### Work instruction 1:
In the passage on AWS ingestion and Bedrock below, rewrite the paragraph beginning "AWS Glue Python Shell solves this cleanly" as a short bulleted list that keeps its main facts.
### Work instruction 2:
From the passage on AWS ingestion and Bedrock below, transcribe the text from "Ingestion: AWS Glue" to "duplicates are created.".

### Selected passage:
Ingestion: AWS Glue Python Shell

The ingest job fetches arXiv papers daily and embeds them. Locally you'd just run a Python script. On AWS the natural answer seems like Lambda — but Lambda has a hard 15-minute execution limit, and embedding 500 papers serially via Titan V2 takes around 20 minutes. Lambda would time out before finishing.

AWS Glue Python Shell solves this cleanly. It runs a single Python script on a small managed server (max_capacity = 0.0625 DPU — the smallest available), with a 48-hour max runtime and dependencies installed automatically from PyPI at execution time. No zip file to maintain, no container to build. An EventBridge Scheduler triggers it daily at 2AM UTC. Re-running is safe — before indexing each chunk the job queries OpenSearch for an existing document with the same arxiv_id and chunk_index, and skips it if found. No duplicates are created.

One Terraform note worth flagging: the Glue IAM role is defined at the root main.tf, not inside the modules/glue/ module. The reason is circular: the Glue module needs the role ARN for inline policies, and the OpenSearch module also needs the same role ARN for its data access policy. Placing the role inside either module creates a Terraform module-level cycle. Lifting it to root lets both modules reference it as a plain resource, and the cycle disappears.

Embedding and Generation: Amazon Bedrock

Bedrock is the natural choice for both models because it is AWS's managed multi-model AI platform — the same IAM credentials the Lambda and Glue already use cover every Bedrock call. No separate API keys, no extra secrets to rotate.

Embedding: Titan Embeddings V2 (amazon.titan-embed-text-v2:0), producing 1024-dimensional vectors. Titan V2 was chosen over Cohere Embed v3 (also available on Bedrock) to stay with Amazon's own models, consistent with the cloud-native principle. The downside: Titan has no batch endpoint, so embed_batch() calls the API once per chunk. That serial nature is exactly why Glue (not Lambda) handles ingestion. Importantly, Lambda also calls Titan V2 at query time to embed the question — using the same model for both ingest and query is what makes the KNN match meaningful: stored vectors and query vectors live in the same embedding space.

Generation: Amazon Nova Pro via the Bedrock Converse API. Claude models on Bedrock require submitting a use-case form and waiting for approval — a friction point for a fresh deployment. Nova Pro activates automatically on first invocation, costs ~$0.80/$3.20 per million input/output tokens (substantially cheaper than Claude Sonnet), and is Amazon's own model rather than a third-party. The Converse API uses a unified message format across all AWS-native models, so swapping to Nova Lite or any future Amazon model is a one-line change in variables.tf.

### Recorded data:
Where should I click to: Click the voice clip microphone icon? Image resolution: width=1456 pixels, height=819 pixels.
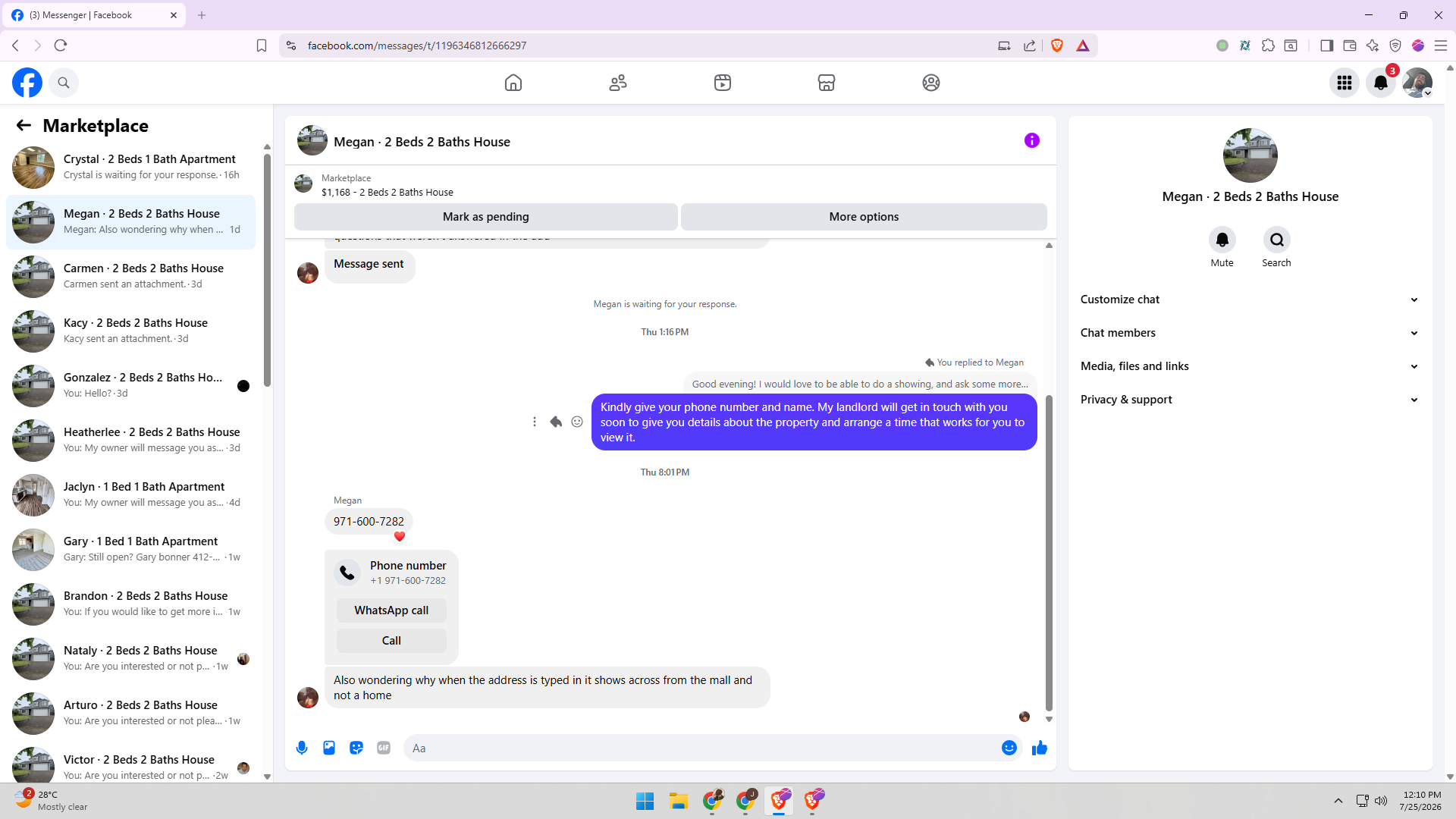click(302, 748)
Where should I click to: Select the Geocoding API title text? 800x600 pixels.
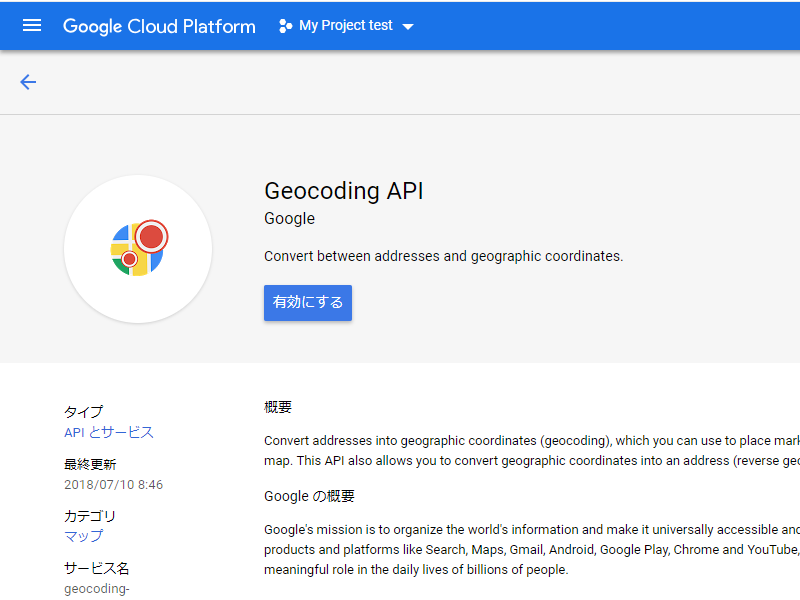343,190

### Final answer 1:
- AWS Glue Python Shell runs a single Python script on a small managed server at max_capacity = 0.0625 DPU, the smallest available.
- It allows up to 48 hours of runtime.
- Dependencies are installed automatically from PyPI at execution time, so there is no zip file or container to maintain.
- An EventBridge Scheduler triggers the job daily at 2AM UTC.
- Re-running is safe: before indexing each chunk, the job checks OpenSearch for a document with the same arxiv_id and chunk_index and skips it if one exists, so no duplicates are created.

### Final answer 2:
Ingestion: AWS Glue Python Shell

The ingest job fetches arXiv papers daily and embeds them. Locally you'd just run a Python script. On AWS the natural answer seems like Lambda — but Lambda has a hard 15-minute execution limit, and embedding 500 papers serially via Titan V2 takes around 20 minutes. Lambda would time out before finishing.

AWS Glue Python Shell solves this cleanly. It runs a single Python script on a small managed server (max_capacity = 0.0625 DPU — the smallest available), with a 48-hour max runtime and dependencies installed automatically from PyPI at execution time. No zip file to maintain, no container to build. An EventBridge Scheduler triggers it daily at 2AM UTC. Re-running is safe — before indexing each chunk the job queries OpenSearch for an existing document with the same arxiv_id and chunk_index, and skips it if found. No duplicates are created.